Okupe has never failed to amaze and amuse in equal measure. Has he forgotten how he boasted that a Buhari would ‘never’ become the President of Nigeria? While sleeping on the sofa of self-denial, the leadership of the party would do itself a world of good if it takes another look at Dokpesi’s uncomfortable truth rather that Okupe’s sensational realism. No doubt, both have painted the truth from different prisms. One is reeling from the incalculable damage an incumbent wrought on the ambition of his principal and had painstakingly reeled out the facts.

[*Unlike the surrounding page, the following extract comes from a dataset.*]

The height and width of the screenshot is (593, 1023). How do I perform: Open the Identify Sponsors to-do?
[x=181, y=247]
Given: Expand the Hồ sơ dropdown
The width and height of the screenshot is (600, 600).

The other, still grappling with the tsunami that swept his boss off, simply tabled an excuse of unverifiable facts. It is for those who still wear their thinking cap correctly within the party to look at the mirror and tell themselves the home truth. The Nigerian electorate are becoming more and more sophisticated and conscious of the power of the thumb and it would take more than the ranting of yesterday’s men to deny them that right. Even today’s men need to be mindful of their conduct in office if they do not want to suffer the same fate that has turned the PDP into a crying baby!

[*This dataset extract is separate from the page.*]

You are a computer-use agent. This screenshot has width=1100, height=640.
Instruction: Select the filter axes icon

Besides, the PDP did not fail for lack of trying to do what Okupe suggested; it lost at the poll due to the resilience of Nigerians to make sure that their votes counted, in spite of the several attempts to test their will. Aside the fact that Nigerians were tired of the serial failure by the then leadership to address the socio-economic crises plaguing the nation, in addition to the general insecurity in the land. The party got kicked out of power because the electoral body saw through its talk to do things differently in spite of all odds. It lost to the philosophical calmness of an electoral head who ignored the noise in the marketplace while focusing on the goal. If only the PDP can ignore the messengers and focus on the message by these two ‘outsiders’ and the damaging role they played at different points in the misfortune of the party, maybe it can begin a rebuilding process that would shoot it into prominence again. But then, all that would depend on the truth its leaders choose to see. So, which would it be? A delusion of what should have been or the illusion of what should have been done by every possible means to cling to power?